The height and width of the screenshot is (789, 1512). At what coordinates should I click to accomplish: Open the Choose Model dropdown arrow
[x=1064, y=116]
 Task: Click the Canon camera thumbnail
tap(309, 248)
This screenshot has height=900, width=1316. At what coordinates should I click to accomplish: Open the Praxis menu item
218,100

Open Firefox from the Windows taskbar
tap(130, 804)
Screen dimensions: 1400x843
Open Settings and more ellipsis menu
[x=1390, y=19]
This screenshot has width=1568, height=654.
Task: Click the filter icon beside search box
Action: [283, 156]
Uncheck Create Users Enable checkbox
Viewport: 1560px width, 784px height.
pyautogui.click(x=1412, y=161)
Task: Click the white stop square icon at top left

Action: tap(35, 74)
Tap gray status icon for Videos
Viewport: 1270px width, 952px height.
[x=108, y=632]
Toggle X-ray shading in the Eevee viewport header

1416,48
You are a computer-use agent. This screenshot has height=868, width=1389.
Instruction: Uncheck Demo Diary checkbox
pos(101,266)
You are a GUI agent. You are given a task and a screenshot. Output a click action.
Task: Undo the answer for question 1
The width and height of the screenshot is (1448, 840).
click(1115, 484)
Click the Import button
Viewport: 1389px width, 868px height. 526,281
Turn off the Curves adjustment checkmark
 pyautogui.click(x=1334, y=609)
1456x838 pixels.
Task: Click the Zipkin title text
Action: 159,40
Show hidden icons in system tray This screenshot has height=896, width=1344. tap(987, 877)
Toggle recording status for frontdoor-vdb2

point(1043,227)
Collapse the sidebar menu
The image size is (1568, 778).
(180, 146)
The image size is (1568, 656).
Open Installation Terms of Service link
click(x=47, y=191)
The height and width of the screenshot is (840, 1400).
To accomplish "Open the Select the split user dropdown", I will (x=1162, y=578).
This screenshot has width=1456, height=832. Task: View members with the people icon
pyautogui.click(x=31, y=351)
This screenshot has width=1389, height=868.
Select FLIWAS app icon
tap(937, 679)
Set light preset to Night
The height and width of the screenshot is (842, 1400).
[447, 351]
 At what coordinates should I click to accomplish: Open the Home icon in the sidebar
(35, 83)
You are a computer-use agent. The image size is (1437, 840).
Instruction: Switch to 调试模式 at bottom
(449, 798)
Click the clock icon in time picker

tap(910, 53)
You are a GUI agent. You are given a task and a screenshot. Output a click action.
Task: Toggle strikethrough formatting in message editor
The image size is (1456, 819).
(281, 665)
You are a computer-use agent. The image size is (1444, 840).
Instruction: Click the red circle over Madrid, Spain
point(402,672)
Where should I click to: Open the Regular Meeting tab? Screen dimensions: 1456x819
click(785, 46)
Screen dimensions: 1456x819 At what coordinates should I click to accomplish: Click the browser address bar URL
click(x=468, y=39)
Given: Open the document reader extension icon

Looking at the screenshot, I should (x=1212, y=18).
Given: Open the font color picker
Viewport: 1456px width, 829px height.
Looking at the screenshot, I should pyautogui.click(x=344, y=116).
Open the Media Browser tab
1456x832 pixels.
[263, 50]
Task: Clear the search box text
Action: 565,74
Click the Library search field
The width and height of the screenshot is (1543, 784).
+--
Exercise goal: Each line of the data above should appear again in your answer, exactly as given.

Solved exercise:
The height and width of the screenshot is (789, 1512). At what coordinates should I click to accomplish: Open the Choose Model dropdown arrow
[x=1064, y=116]
 Task: Click the Canon camera thumbnail
tap(309, 248)
This screenshot has height=900, width=1316. At what coordinates should I click to accomplish: Open the Praxis menu item
218,100

Open Firefox from the Windows taskbar
tap(130, 804)
Screen dimensions: 1400x843
Open Settings and more ellipsis menu
[x=1390, y=19]
This screenshot has width=1568, height=654.
Task: Click the filter icon beside search box
Action: [283, 156]
Uncheck Create Users Enable checkbox
Viewport: 1560px width, 784px height.
pyautogui.click(x=1412, y=161)
Task: Click the white stop square icon at top left

Action: tap(35, 74)
Tap gray status icon for Videos
Viewport: 1270px width, 952px height.
[x=108, y=632]
Toggle X-ray shading in the Eevee viewport header

1416,48
You are a computer-use agent. This screenshot has height=868, width=1389.
Instruction: Uncheck Demo Diary checkbox
pos(101,266)
You are a GUI agent. You are given a task and a screenshot. Output a click action.
Task: Undo the answer for question 1
The width and height of the screenshot is (1448, 840).
click(1115, 484)
Click the Import button
Viewport: 1389px width, 868px height. 526,281
Turn off the Curves adjustment checkmark
 pyautogui.click(x=1334, y=609)
1456x838 pixels.
Task: Click the Zipkin title text
Action: 159,40
Show hidden icons in system tray This screenshot has height=896, width=1344. tap(987, 877)
Toggle recording status for frontdoor-vdb2

point(1043,227)
Collapse the sidebar menu
The image size is (1568, 778).
(180, 146)
The image size is (1568, 656).
Open Installation Terms of Service link
click(x=47, y=191)
The height and width of the screenshot is (840, 1400).
To accomplish "Open the Select the split user dropdown", I will (x=1162, y=578).
This screenshot has width=1456, height=832. Task: View members with the people icon
pyautogui.click(x=31, y=351)
This screenshot has width=1389, height=868.
Select FLIWAS app icon
tap(937, 679)
Set light preset to Night
The height and width of the screenshot is (842, 1400).
[447, 351]
 At what coordinates should I click to accomplish: Open the Home icon in the sidebar
(35, 83)
You are a computer-use agent. The image size is (1437, 840).
Instruction: Switch to 调试模式 at bottom
(449, 798)
Click the clock icon in time picker

tap(910, 53)
You are a GUI agent. You are given a task and a screenshot. Output a click action.
Task: Toggle strikethrough formatting in message editor
The image size is (1456, 819).
(281, 665)
You are a computer-use agent. The image size is (1444, 840).
Instruction: Click the red circle over Madrid, Spain
point(402,672)
Where should I click to: Open the Regular Meeting tab? Screen dimensions: 1456x819
click(785, 46)
Screen dimensions: 1456x819 At what coordinates should I click to accomplish: Click the browser address bar URL
click(x=468, y=39)
Given: Open the document reader extension icon

Looking at the screenshot, I should (x=1212, y=18).
Given: Open the font color picker
Viewport: 1456px width, 829px height.
Looking at the screenshot, I should pyautogui.click(x=344, y=116).
Open the Media Browser tab
1456x832 pixels.
[263, 50]
Task: Clear the search box text
Action: 565,74
Click the Library search field
The width and height of the screenshot is (1543, 784).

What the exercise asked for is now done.